Como sugestão de leitura nos vários documentos disponíveis na Biblioteca Escolar aqui recordo um texto de Antero de Quental (1842-1891), poeta e filósofo do século XIX, membro da chamada Geração de 70,também amigo de Jaime Batalha Reis (1847-1935), que lhe ofereceu uns dias de repouso na casa junto à praia de Santa Cruz.

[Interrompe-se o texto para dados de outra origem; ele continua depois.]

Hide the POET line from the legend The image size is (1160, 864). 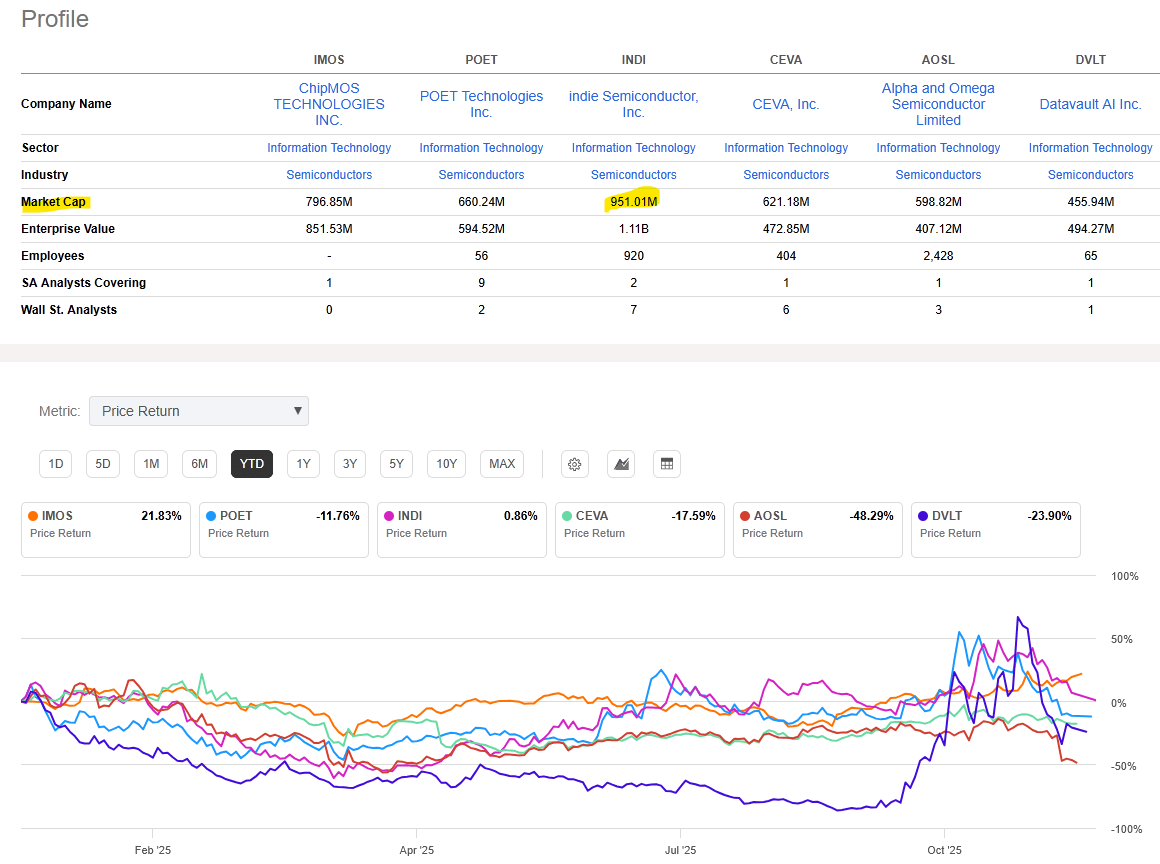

“(… ) O progresso da humanidade é pois essencialmente um facto de ordem moral: a obra tão maravilhosamente começada pelo inconsciente só pela consciência podia ser levada a cabo. Tendo o seu ponto de partida na pura animalidade, na esfera da paixão e do instinto, a humanidade substitui gradualmente, à medida que se revela a si mesma na sua natureza e no seu fim, àqueles impulsos originários energias espirituais, elementos cada vez mais ricos e puros, desentranhados dessa esfera racional em que vai penetrando, e o direito, intérprete da razão na sociedade, é a lei desse mundo novo que surge. O progresso pressupõe o acto constante daquelas energias: sem o esforço sempre renovado do pensamento para a razão, da vontade para a justiça, de todo o ser social para o ideal e a liberdade, o caminho andado escorrega debaixo dos pés e a animalidade toma outra vez posse do terreno onde o espírito, adormecendo, não soube manter-se. (… )”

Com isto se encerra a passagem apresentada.